The media file [Christian] is by CallahanFreet.

Christian Freet

This week marks the start of an experiment in passive observation, which is my way of describing a Buddhist method of thinking. I’m sure there is a better, more descriptive name for it. I’m only talking about a mildly meditative state of being in the world without any judgment at all — simply observing what is around, and recognizing how I filter it. Buddhism often seeks to witness the world as it really is, and this is just my way of doing it.

For a long time I have been aware that we all color our observations, often to subconsciously protect what we believe to be true. Before now I had never sought to understand how my mind does this. I’m not sure I’ve gained any direct insight on this, but my recent state of mind has showed me not only how little I know, but that I want to know even less — about myself, that is.

The media file [Self-Alignment] is by CallahanFreet.

I’m not entirely sure yet how to define my personal philosophy, much less how my personality has been shaped by my appearance, or what any of this really means, so my plan is to to continue concentration on the buffering of my personality so that I can slow down reactions and think through them. Slow is the key word, as intentional thinking is probably the best and most useful skill I can develop.
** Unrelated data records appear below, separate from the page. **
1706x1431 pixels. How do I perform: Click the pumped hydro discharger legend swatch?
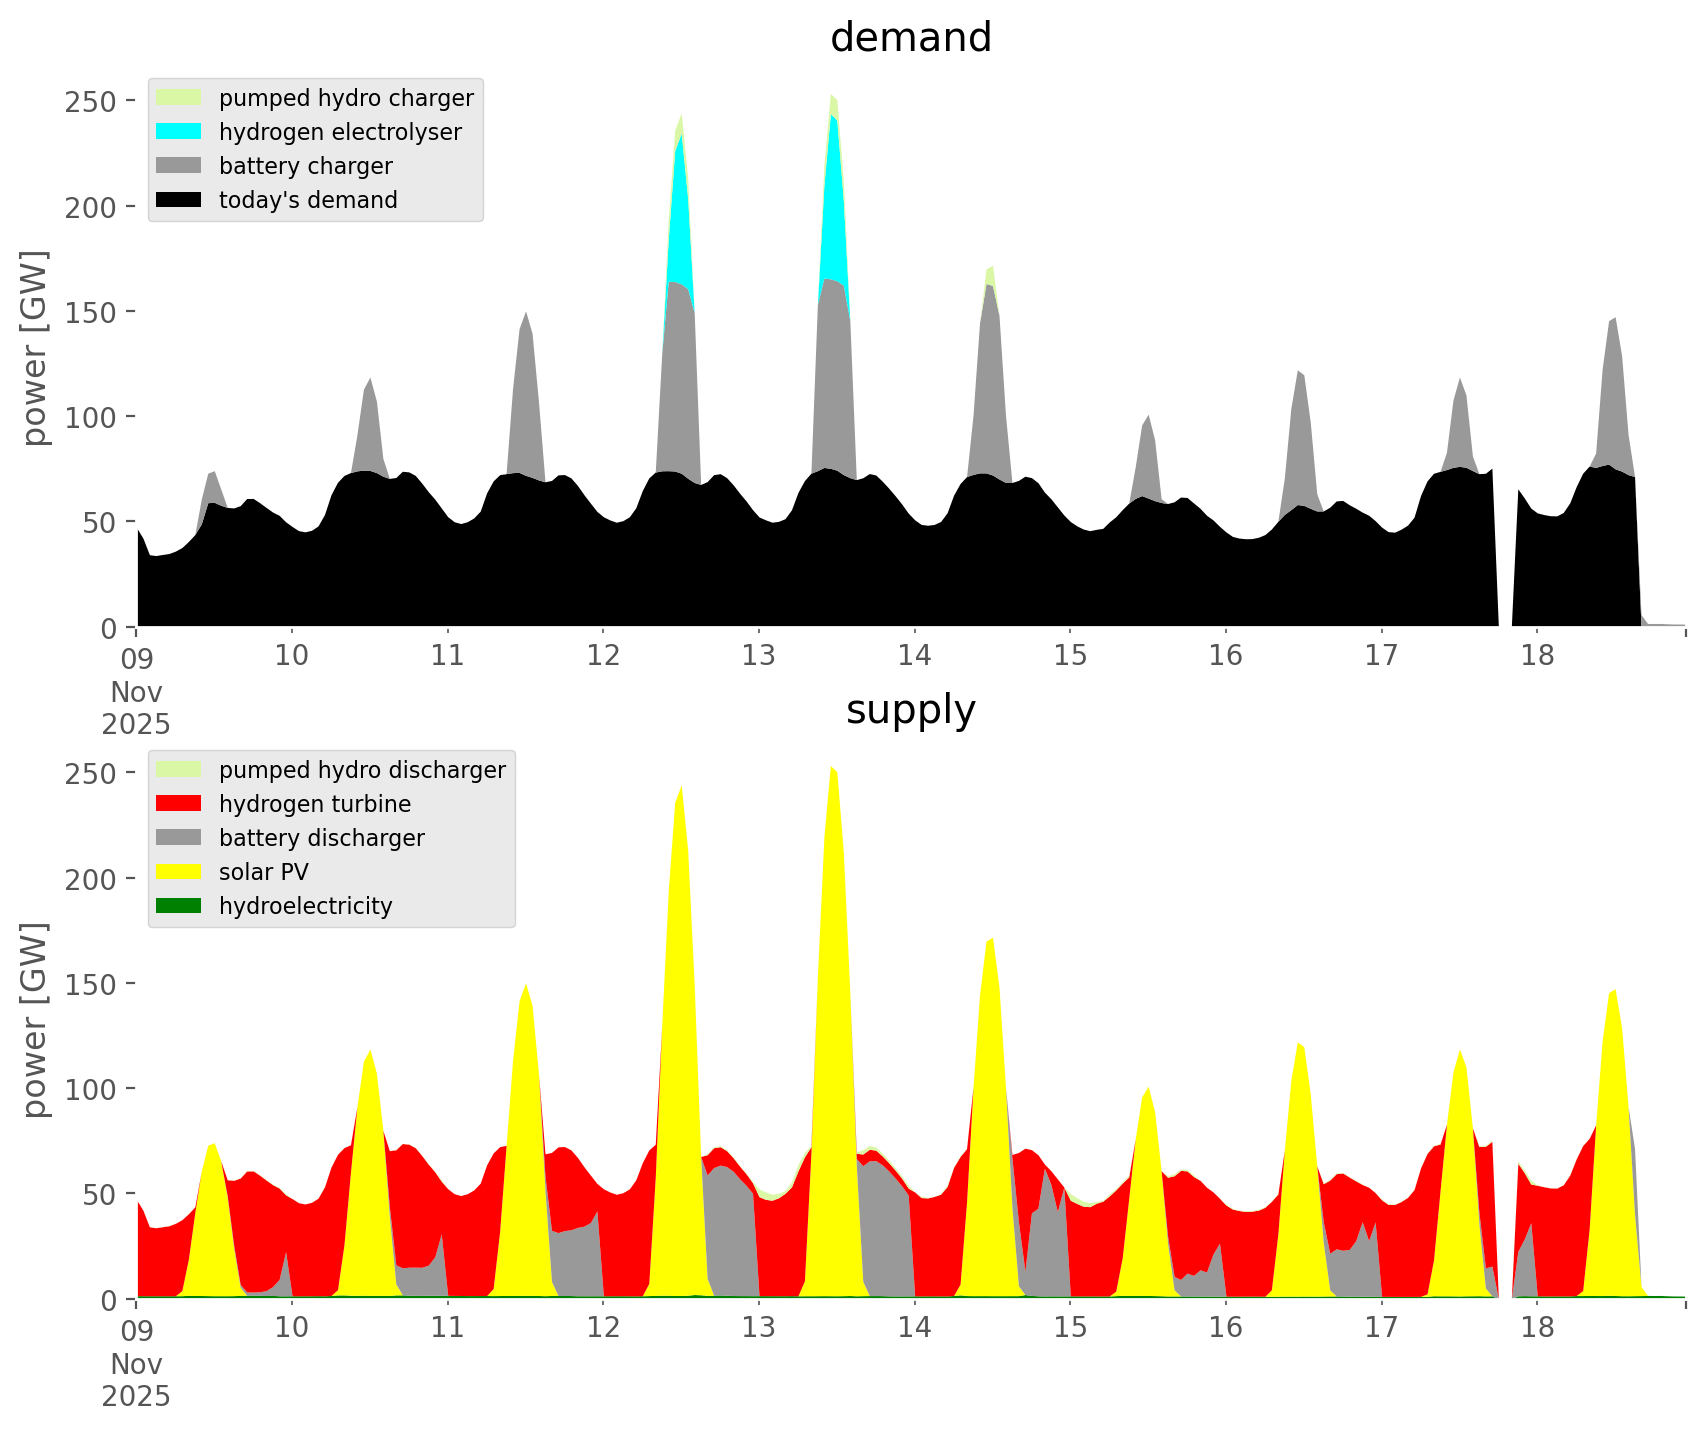(179, 770)
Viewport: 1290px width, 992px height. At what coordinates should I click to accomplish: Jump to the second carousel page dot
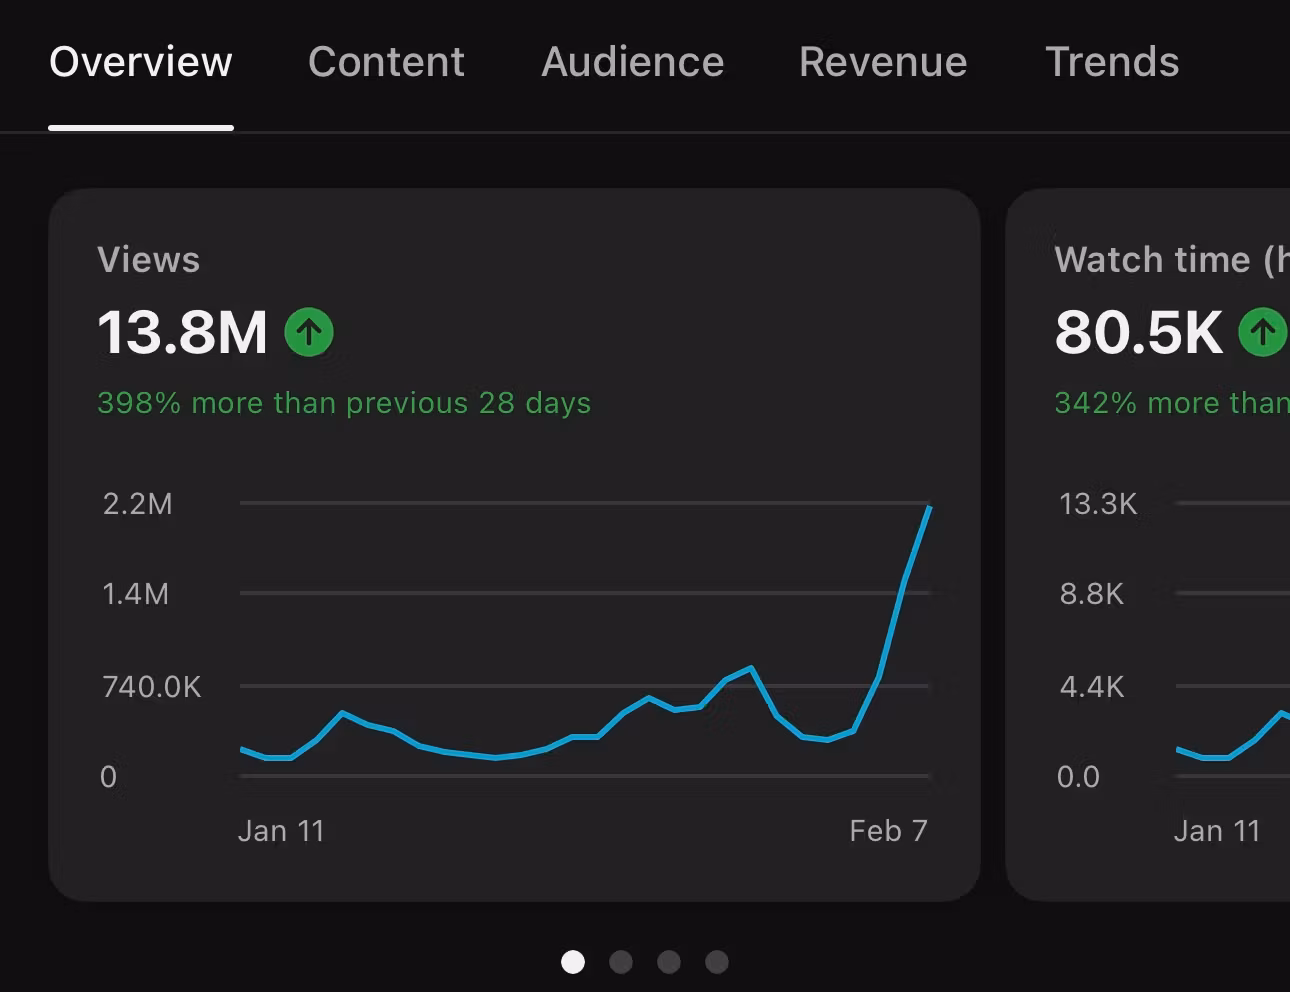coord(621,962)
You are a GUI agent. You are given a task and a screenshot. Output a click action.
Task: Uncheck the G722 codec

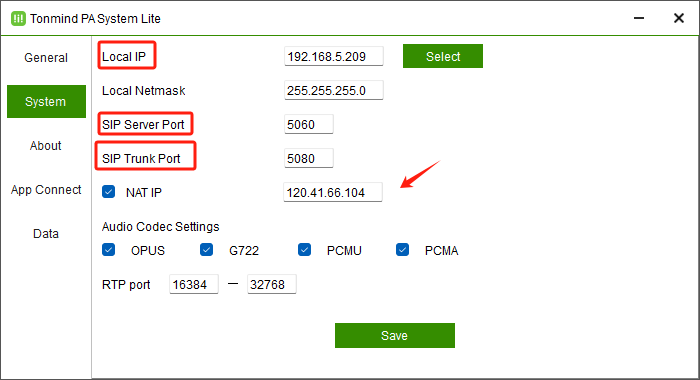click(x=206, y=250)
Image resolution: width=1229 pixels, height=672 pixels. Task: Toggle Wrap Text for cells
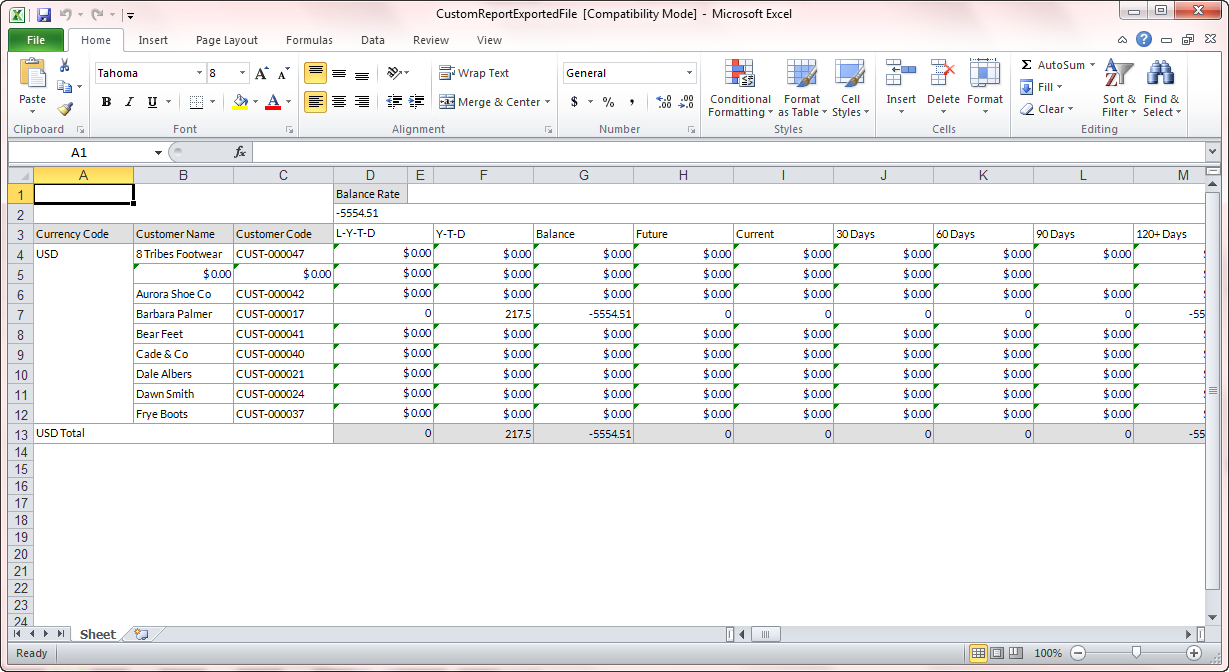tap(474, 73)
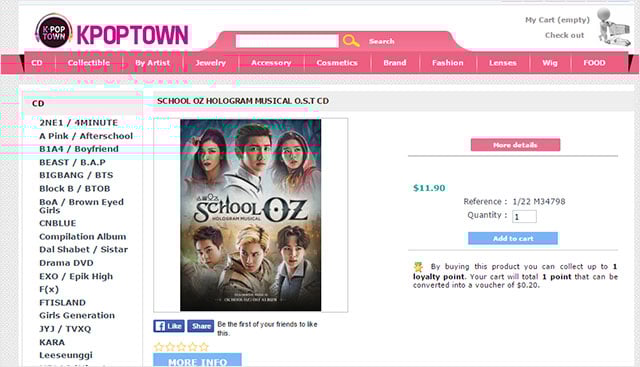Click the More details button
The height and width of the screenshot is (367, 640).
[x=515, y=145]
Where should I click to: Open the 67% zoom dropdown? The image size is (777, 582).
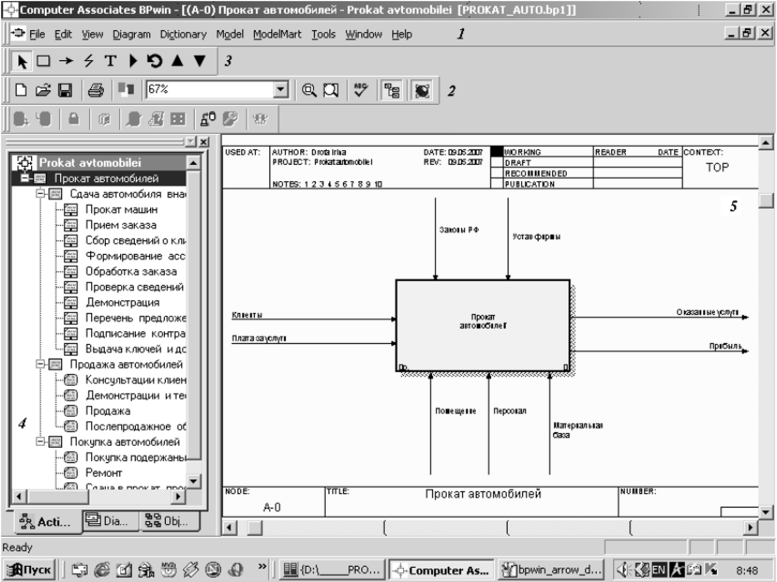[x=280, y=90]
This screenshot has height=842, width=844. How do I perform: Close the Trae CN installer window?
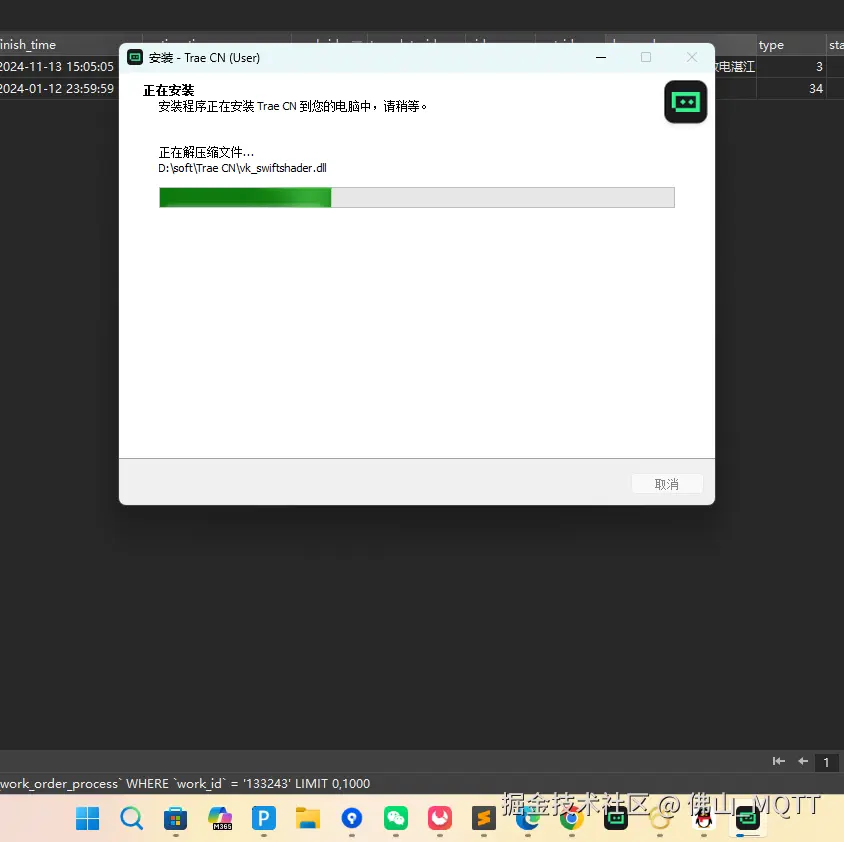coord(691,58)
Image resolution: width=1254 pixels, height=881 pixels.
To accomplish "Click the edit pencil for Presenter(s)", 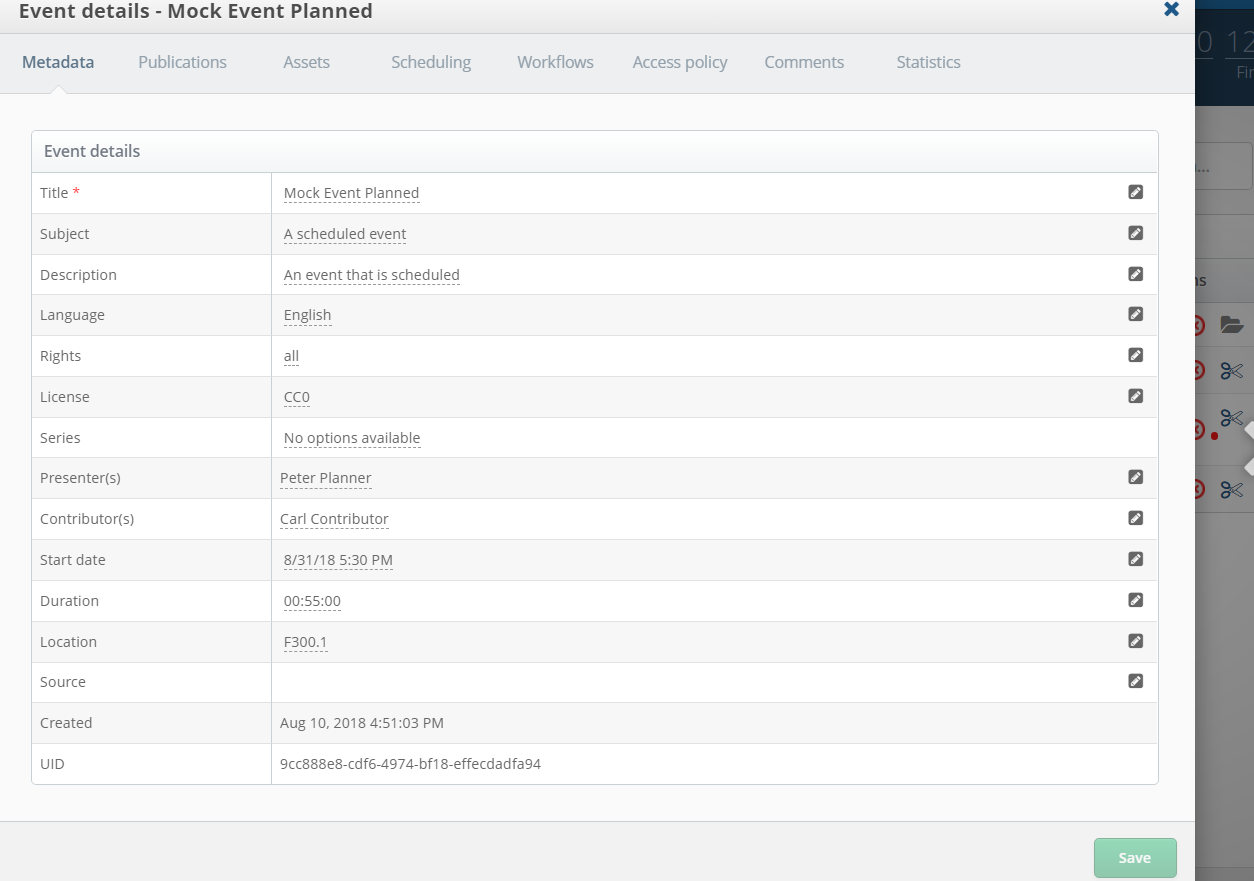I will click(1136, 477).
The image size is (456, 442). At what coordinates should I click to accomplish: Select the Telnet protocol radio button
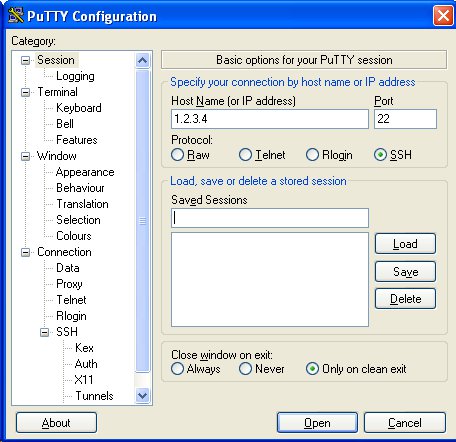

When I trace back my perception of others who observe someone like me, who is simply attempting to live with no consideration of the outside world, I think I almost immediately realized I don’t like the perception of how I look, and I basically reject any assumptions others must have about me. Even though I don’t really identify with being a white male, I’m not sure it even matters.

My reality is obviously skewed by the way others interact with that appearance, and I have formed a personality around that gravity. But despite my attempts to minimize them, I also realize that there is very little I can do about how parts of me have learned to leverage my physical appearance. I just want to be more honest with myself about how my white male-ness has shaped me and made my personality what it is, so that I can better consider whether or not present aspects of me are worth my still-developing philosophy.

So, if I was to put into words just what I’m attempting to accomplish with the exercise of passively thinking about the world, I suppose it is really an effort to deny who I appear to be — not necessarily who I am. Denying the self that exists would be stupid. Yet, it is clear through this line of reasoning and the thinking I’ve already started that I should consider more deeply the direction I am going with this: the point is not necessarily to attempt accomplishing something I believe is impossible — like altering how other people perceive me — but to change the way that I see myself. Perhaps the larger issue is that I still consider my point of view has some reason to it, when this is a paradox in the context of seeking for a more observational existence.